Im Juni 2012 veranstaltete CRMS einen ersten internationalen Kongress. Ein Teil der Beiträge ist inzwischen als Broschüre veröffentlicht, die Übersetzung und Publikation der restlichen Vorträge und Diskussionen ist in Arbeit und ein weiterer Kongress in Vorbereitung. Den internationalen Austausch hält CRMS für besonders notwendig. Die Präfektur Fukushima und die IAEA haben nämlich ein Memorandum unterzeichnet über ihre Zusammenarbeit und wollen auch ein gemeinsames "Internationales Medizinisches Zentrum Fukushima" errichten. Der verharmlosenden, radioaktivitätsfreundlichen herrschenden Lehre will man bei CRMS jedoch keinesfalls das Feld überlassen. Auch die Auseinandersetzung um die staatliche Studie zum Gesundheitsmanagement der Bevölkerung in der Präfektur Fukushima muß weiter geführt werden. Internationale Unterstützung und kritische Begleitung ist weiterhin sehr willkommen.

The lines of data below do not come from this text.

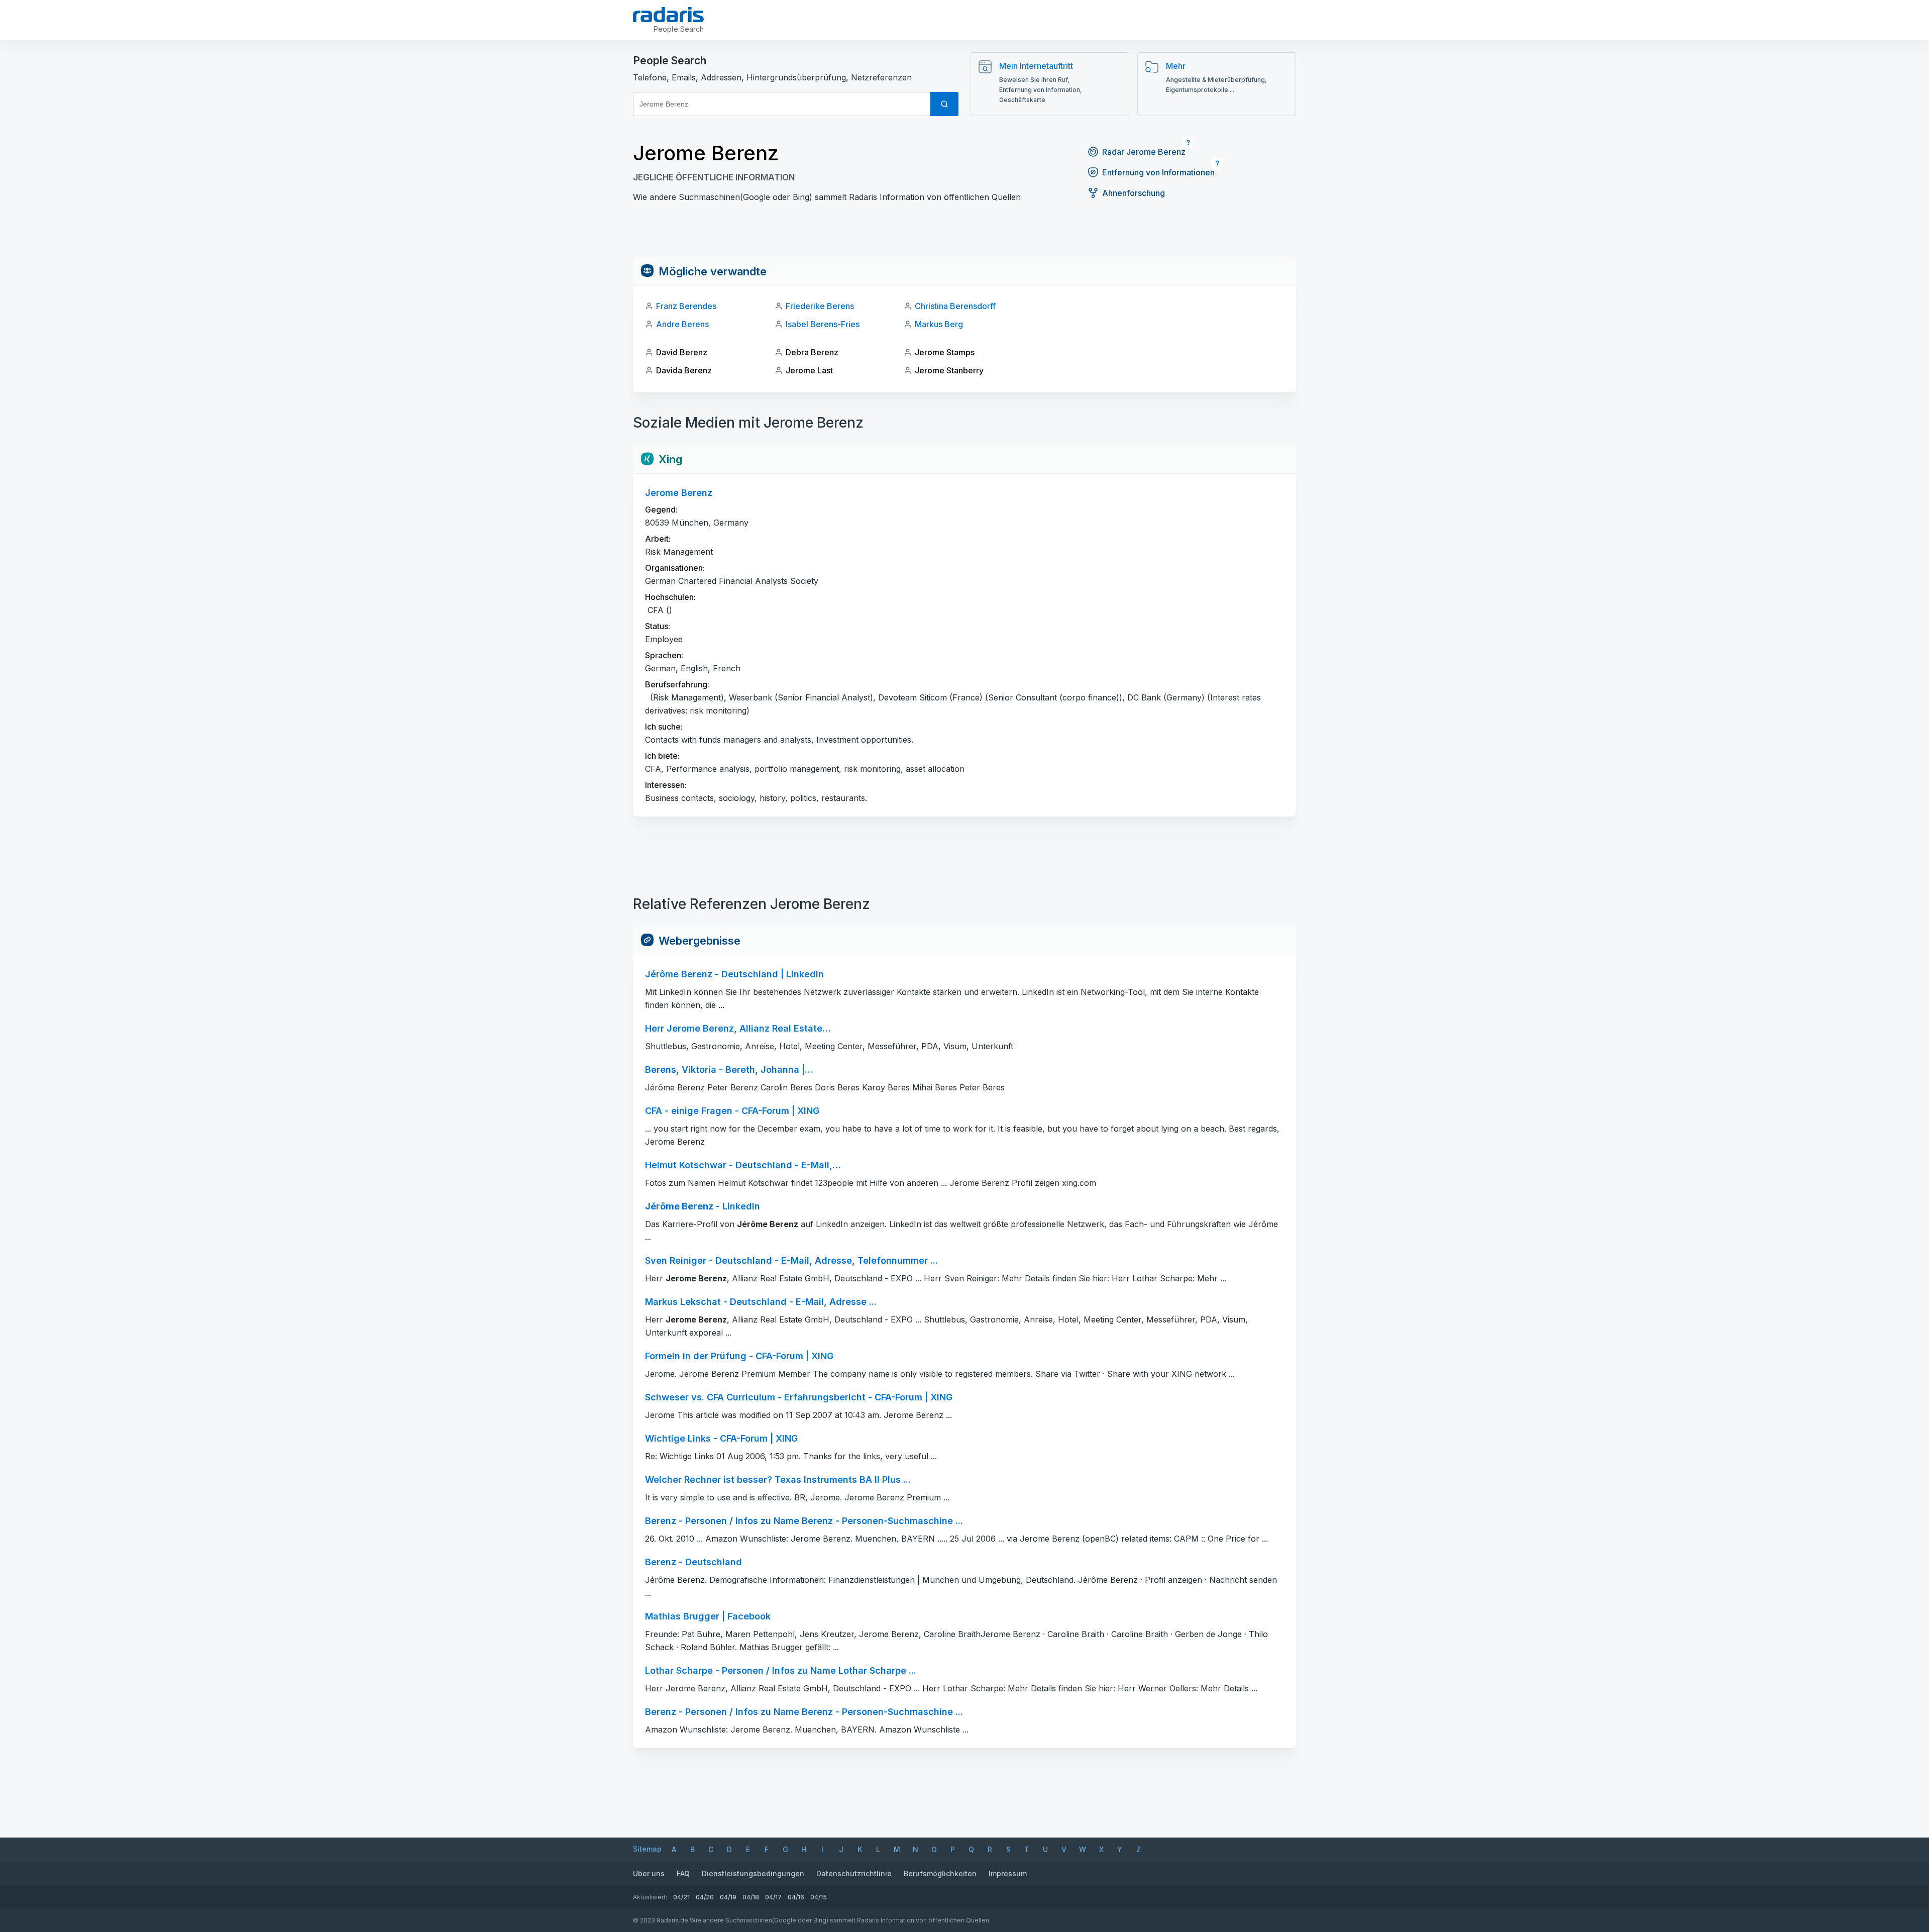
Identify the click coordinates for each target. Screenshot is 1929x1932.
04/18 (750, 1897)
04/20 (705, 1897)
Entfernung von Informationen (1158, 172)
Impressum (1008, 1873)
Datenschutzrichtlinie (854, 1873)
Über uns (649, 1873)
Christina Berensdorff (955, 306)
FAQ (683, 1873)
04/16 (796, 1897)
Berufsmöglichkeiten (940, 1873)
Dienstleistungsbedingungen (753, 1873)
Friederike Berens (820, 306)
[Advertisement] (964, 234)
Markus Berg (939, 324)
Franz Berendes (686, 306)
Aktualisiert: (650, 1897)
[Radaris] (668, 14)
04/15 (818, 1897)
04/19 (728, 1897)
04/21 (681, 1897)
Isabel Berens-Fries (823, 324)
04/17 (773, 1897)
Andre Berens (682, 324)
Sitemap (647, 1849)
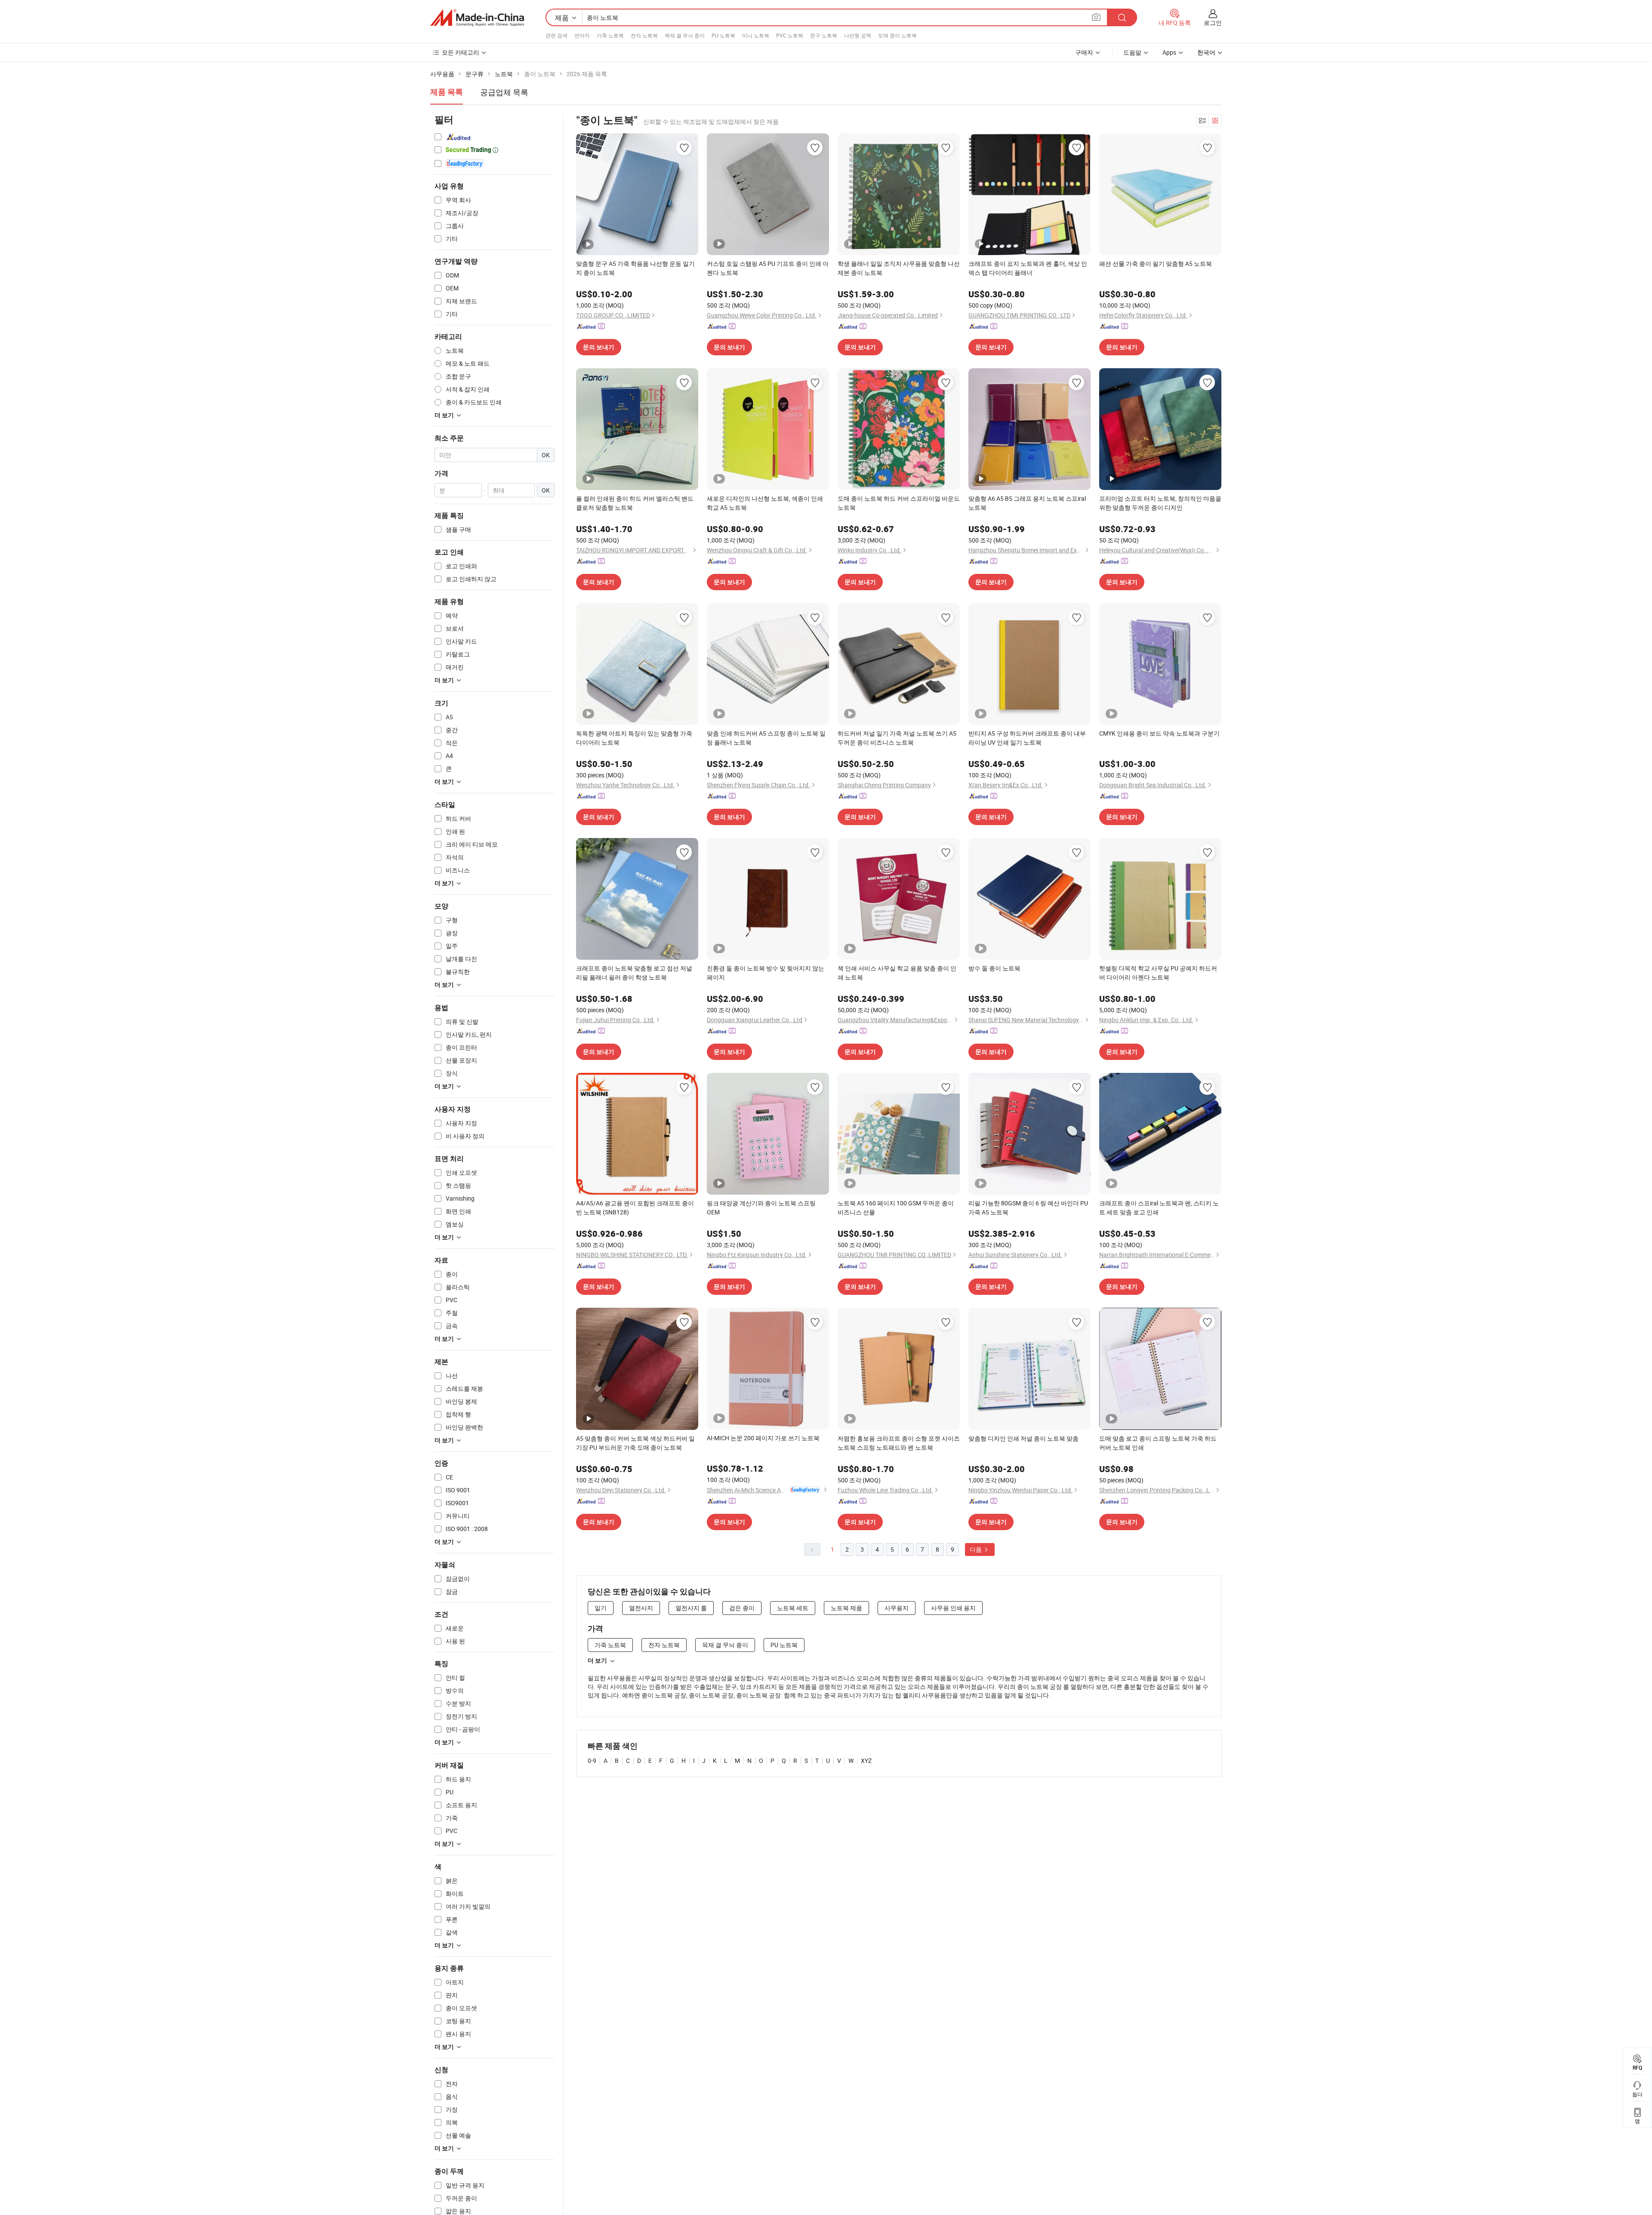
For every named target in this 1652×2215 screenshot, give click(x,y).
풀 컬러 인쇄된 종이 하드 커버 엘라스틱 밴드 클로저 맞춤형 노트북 (634, 502)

CRMS arbeitet außerdem mit anderen Bürgerorganisationen und -gruppen an der Frage der Umsetzung des im Juni 2012 vom japanischen Parlament beschlossenen Gesetzes zur Hilfe für Kinder und andere Betroffene des Atomunfalls (japanische Kurzbezeichnung: shi'en-hou). Das Gesetz geht über die Bekundung guten Willens nicht hinaus. Durchführungsbestimmungen, in denen geklärt würde, in welchen Gebieten und auf wen es angewendet wird, und welche Hilfen gewährt werden, lassen bisher auf sich warten. Stattdessen wurde zum Jahresende 2012 die finanzielle Unterstützung bei der Wohnungssuche für Menschen eingestellt, die die Präfektur Fukushima verlassen wollen. In der Folge wurden die Evakuierungszonen geändert und in manchen Gebieten die Bewohner zur Rückkehr gedrängt. Die Botschaften sind: "In Fukushima ist alles wieder in Ordnung", "Kehrt zurück und beteiligt Euch am Wiederaufbau" und dergleichen. Damit will sich das Bürgerbündnis nicht abfinden. [3]


Anmerkungen

1. www.crms-jpn.com und Ergebnisse von Lebensmittelmessungen unter www.crmsjpn.com/mrdatafoodymd/
Verschiedene Meßreihen zu einzelnen Lebensmitteln aus der gesamten Präfektur Fukushima sind zudem in Berichten zusammengefaßt, die in japanischer Sprache unter http://crms-fukushima.blogspot.jp zu finden und auch als Ausdrucke erhältlich sind.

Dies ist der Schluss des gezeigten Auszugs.